John's 21F830 Page

Global Culture

In the Fall of 1995 I took a class called Global Culture. This WEB page is an attempt to display some interesting things that came of the class.

We wrote two small papers for the class both of which are posted below. We also completed a project, which is documented with both a standard paper and via hypertext. The papers deal with issues of how global culture is defined and used by me, a western industrialized citizen.

  • My first paper: A reflection on Levi-Strauss' words

    Levi-Strauss commented that the world's natural untouched places were gone, and that industrialized society was turning all cultures were being homogenized into a drab boring society. Are all cultures really turning into one culture? He suggests that we are bored with out own mono-culture. And because of that we consume the *real* culture of the primitive people through travel literature. I see a different reason for the obsession of the primitive.

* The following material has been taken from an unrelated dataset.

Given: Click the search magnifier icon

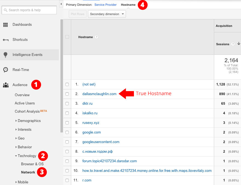Looking at the screenshot, I should click(x=5, y=10).
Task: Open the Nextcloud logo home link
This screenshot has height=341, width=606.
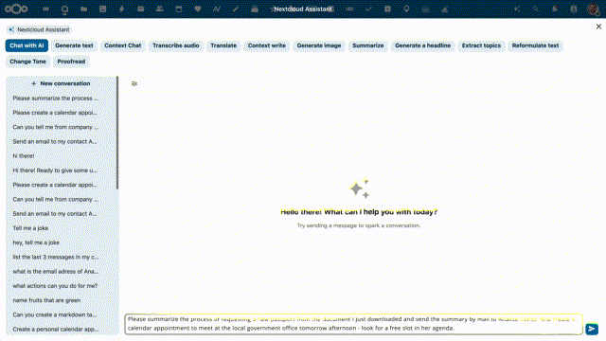Action: coord(16,9)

  • My second paper: Global Politics and the Sex Trade

    Dennis O'Rourke, "Good Woman of Bangkok" and Mira Nair, "Indian Caberet" both made movies about the sex trade in third world countries. But thats where the two films depart. Take a look at this comparison for a detailed look at the two films and a discussion of the subject matter.

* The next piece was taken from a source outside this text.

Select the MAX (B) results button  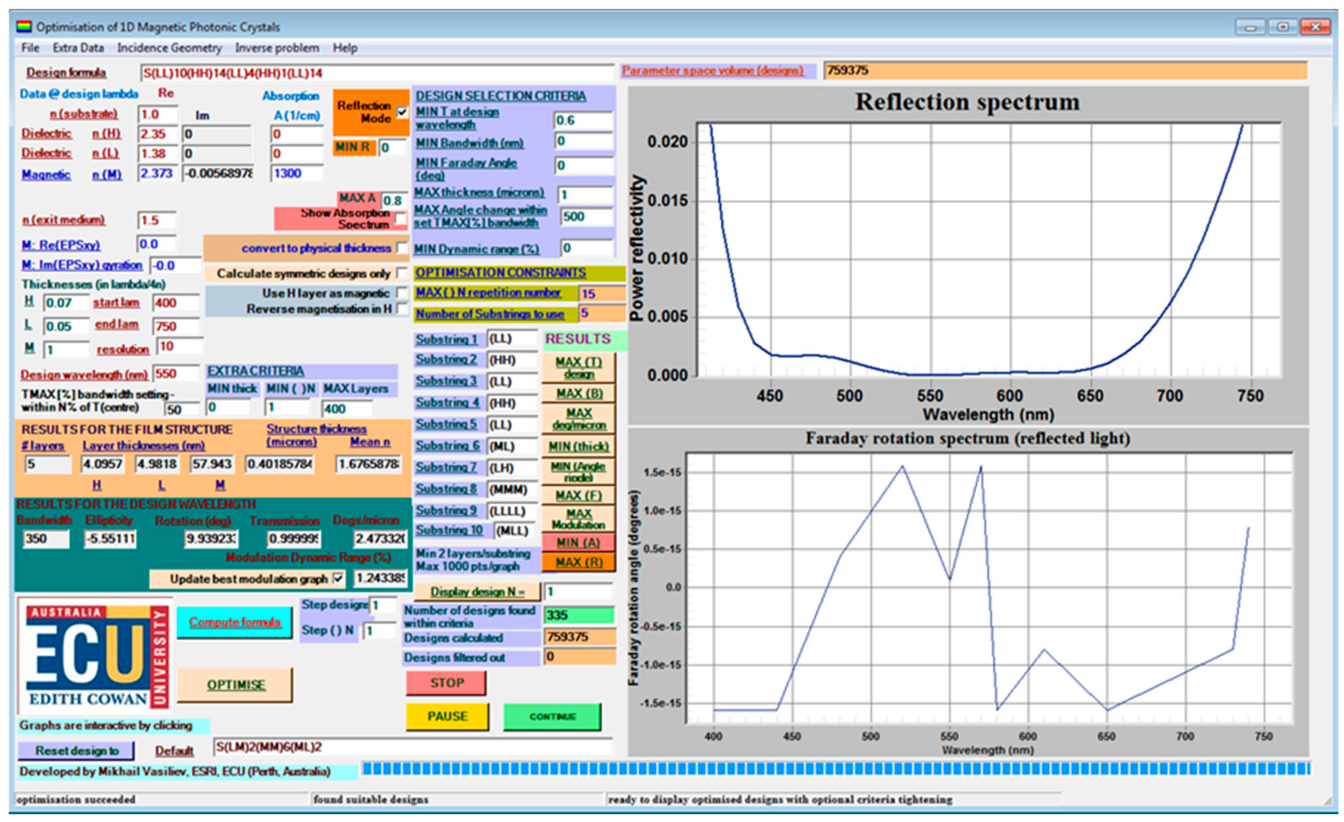578,393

  • My third paper : The Discovery Channel, Exploring the World Through the Cathode Ray Tube

    This paper details the way in which the Discovery Channel follows in the footsteps of another popular scienctific organization, "National Geographic", and substitutes entertainment for educational material on its show. It also offers reasons as to why the Discovery Channel must do what it does.

    One of my class mates (sorry Susan) did a piece on the changing views of National Geographic. She documents how the magazine has gone from showing primitives as a group of dangerous maniacs to caretakers of paradise. My project attempts to explain the infatuation of the west with the primitive and how this distorts our view of people living outside industrialized society.